WHAT IS NEEDED:
Render the data from the line containing "Task: Refresh the file and folder lists" through the end of the data, inclusive, as a Markdown table with the columns Row and Line. Skip blank lines and leave the pictures out.

Word and element location data
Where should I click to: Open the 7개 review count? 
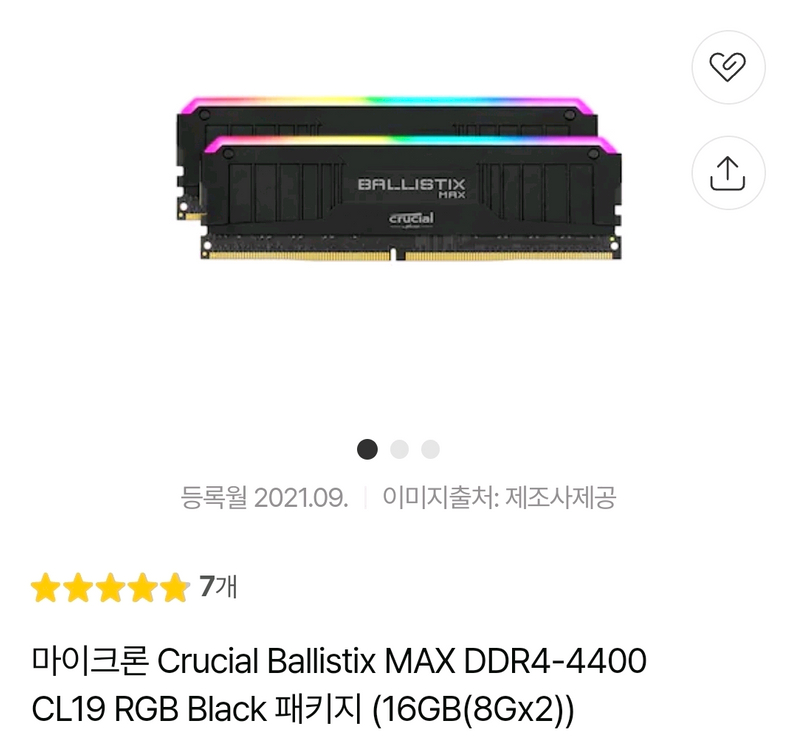[218, 587]
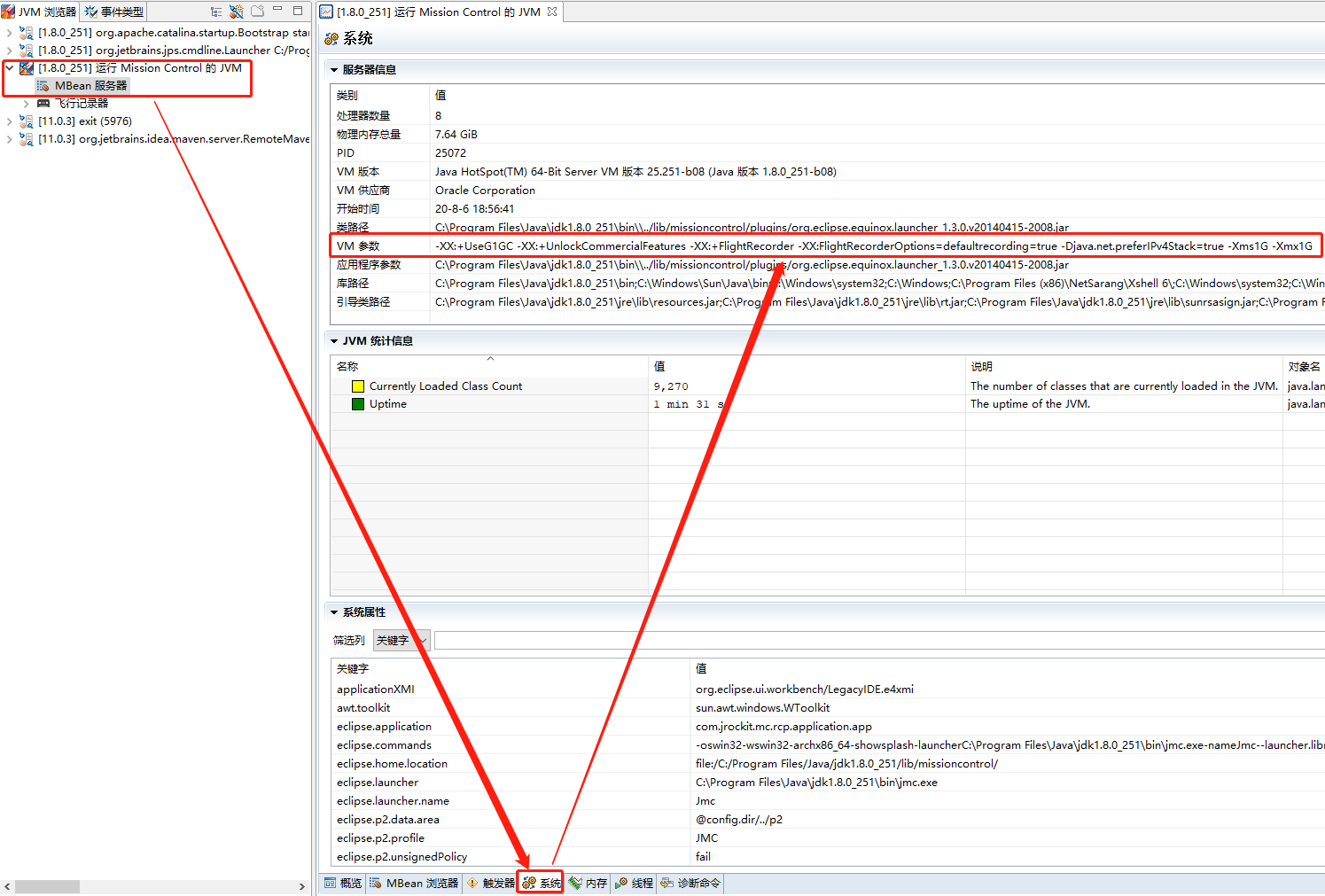Switch to the 内存 (Memory) page
1325x896 pixels.
click(588, 883)
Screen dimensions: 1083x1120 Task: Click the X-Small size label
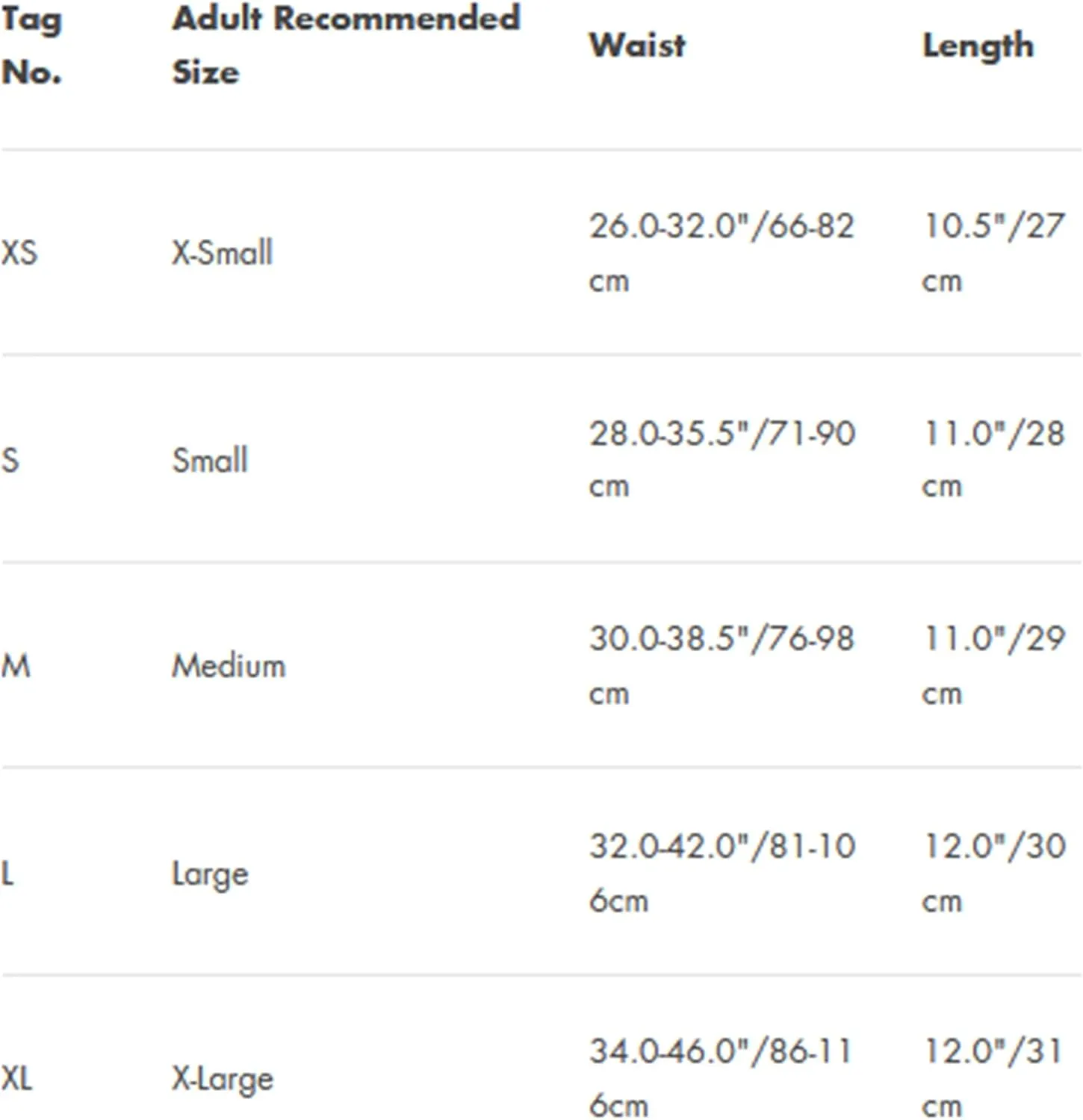(223, 252)
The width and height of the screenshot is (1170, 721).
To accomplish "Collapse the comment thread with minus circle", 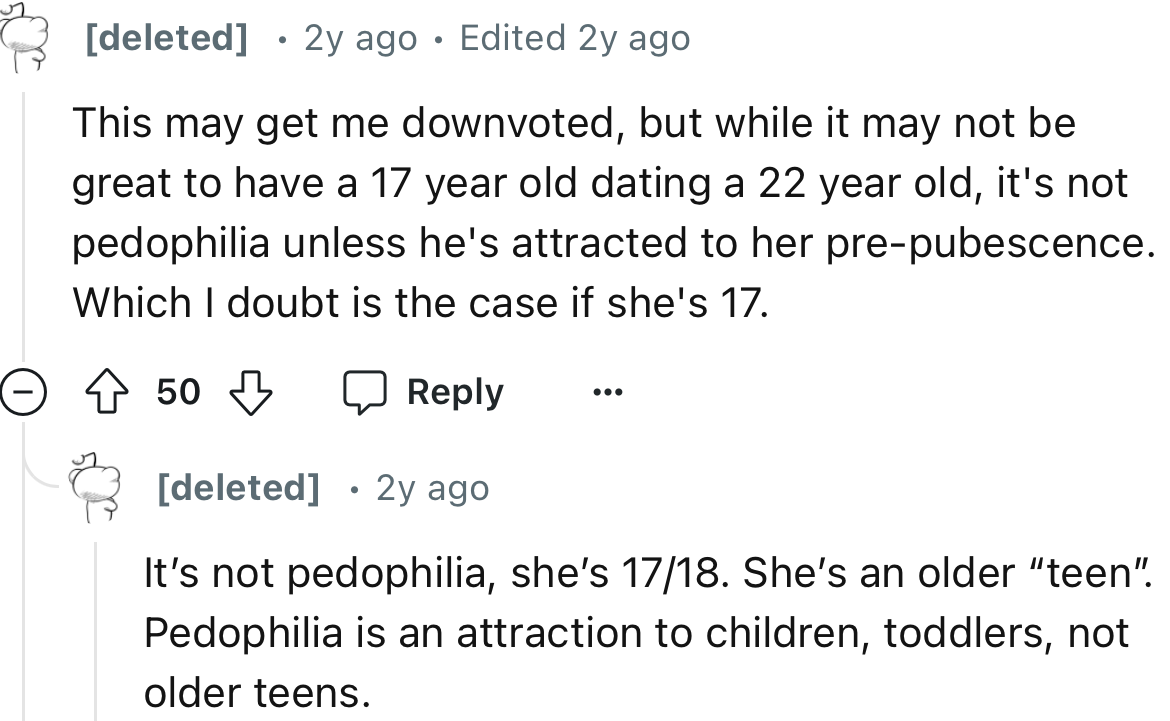I will click(x=24, y=391).
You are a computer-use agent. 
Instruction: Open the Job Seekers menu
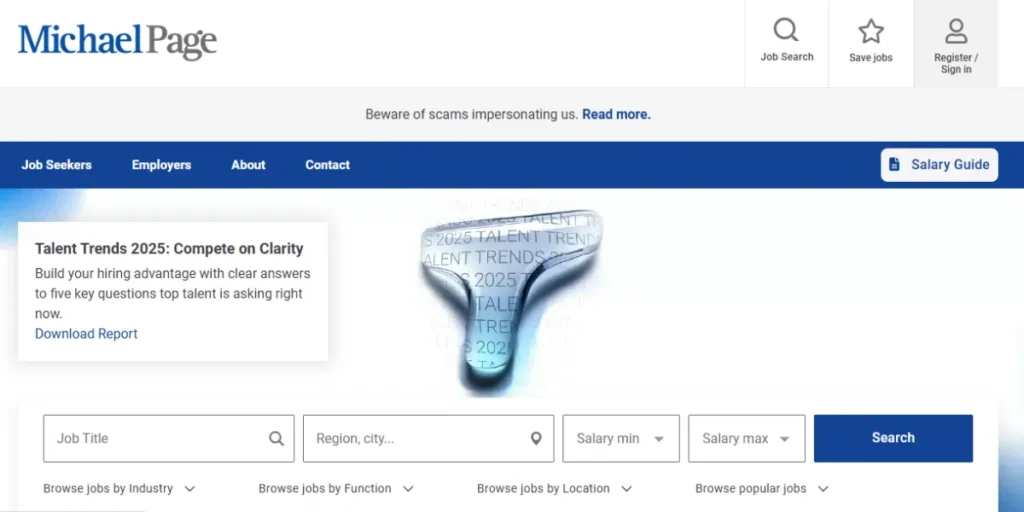coord(56,165)
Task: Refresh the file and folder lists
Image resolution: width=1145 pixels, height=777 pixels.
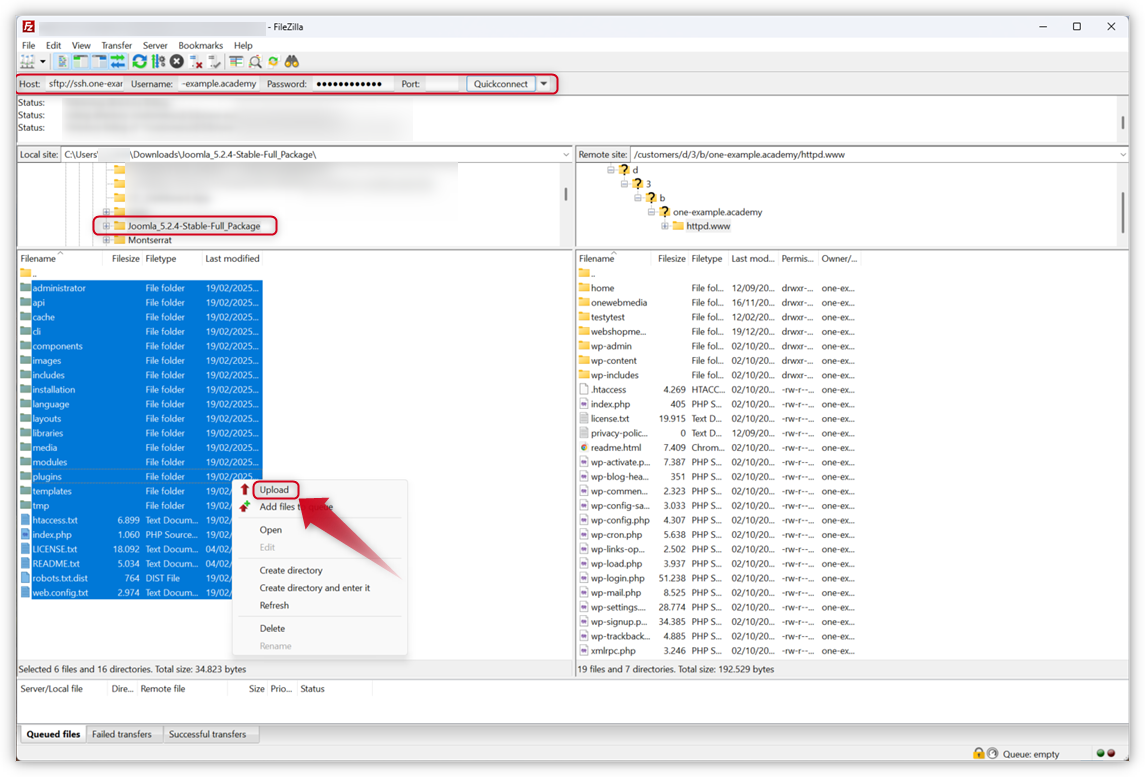Action: point(139,61)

EXERCISE ANSWER:
| Row | Line |
|---|---|
| 1 | Task: Refresh the file and folder lists |
| 2 | Image resolution: width=1145 pixels, height=777 pixels. |
| 3 | Action: point(139,61) |